We have many questions about the COVID-19 vaccine rollout process, and we’re working hard to get them answered. If you have questions you’d like us to try to answer, please email adam@mississippitoday.org. We’ll do our best to get them answered quickly. In the meantime, visit the MSDH’s vaccine page here.

Here’s what we know as of Dec. 31, 2020:

• Mississippi remains in Phase 1A in vaccine distribution. This phase targets healthcare personnel and residents/staff at longterm care facilities. Mississippians currently eligible for the vaccine, according to the Mississippi State Department of Health: “Any healthcare worker, paid or unpaid, in any setting where they may be exposed directly or indirectly to COVID-19 patients or COVID-19 infectious materials. Healthcare workers include nurses, physicians, emergency medical services, technicians, pharmacists, dietary and food staff, environmental services staff and others.”

> _Assigned task 1_
Write out the Mississippi vaccine rollout update word for word, starting with "We have many" and going on through "vaccine page here.".
> _Assigned task 2_
Extend the Mississippi vaccine rollout update, beginning right after its final sentence.

> _Data below_

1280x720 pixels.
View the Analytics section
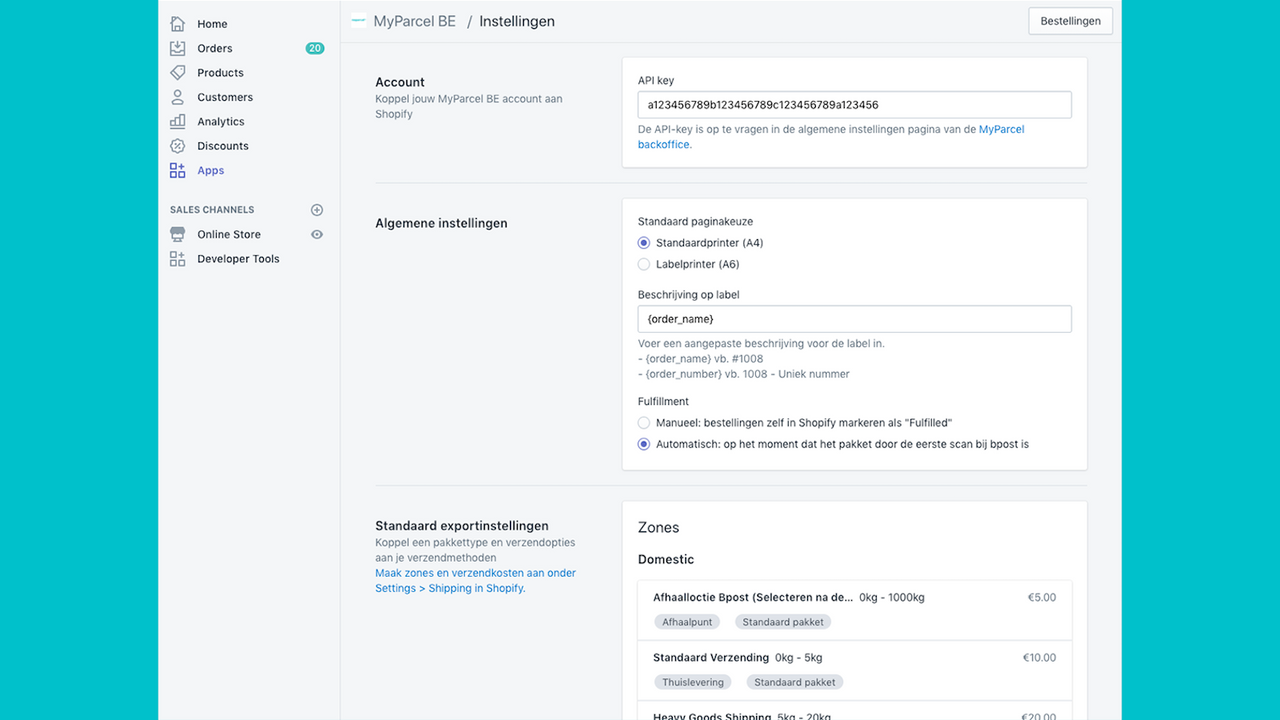pyautogui.click(x=220, y=121)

> _Written answer 1_
We have many questions about the COVID-19 vaccine rollout process, and we’re working hard to get them answered. If you have questions you’d like us to try to answer, please email adam@mississippitoday.org. We’ll do our best to get them answered quickly. In the meantime, visit the MSDH’s vaccine page here.

> _Written answer 2_
• State health officials have received and distributed around 120,000 doses so far in Mississippi – about 90% of the doses that Mississippi has been allocated. Those doses have been distributed to Mississippi hospitals and pharmacies partnered with the MSDH. Health officials are working to get the remaining 10% “out the door” to healthcare facilities across the state.

• Of those 120,000 doses in the state, 17,410 Mississippians have been vaccinated with a first dose, according to the health department’s immunization registry. Healthcare workers across the state are being asked to update the immunization registry regularly. MSDH officials noted on Wednesday that the numbers reflected in the registry are delayed and likely underrepresent the actual number of vaccinated Mississippians. 

• On Jan. 3, officials will open 18 vaccination drive-thru locations across the state. That effort is being coordinated by MSDH and University of Mississippi Medical Center. Those clinics will initially target healthcare professionals — first responders, doctors, nurses, etc. More information about these clinics, where they will be located and how you can schedule an appointment can be found here.

• In efforts to ensure that people who sign up for these first vaccine appointments are actually healthcare workers, officials will reference healthcare licenses and certifications. “At a minimum, most of these people have a healthcare facility ID,” officials said on Wednesday. “We’ll be checking all of that.”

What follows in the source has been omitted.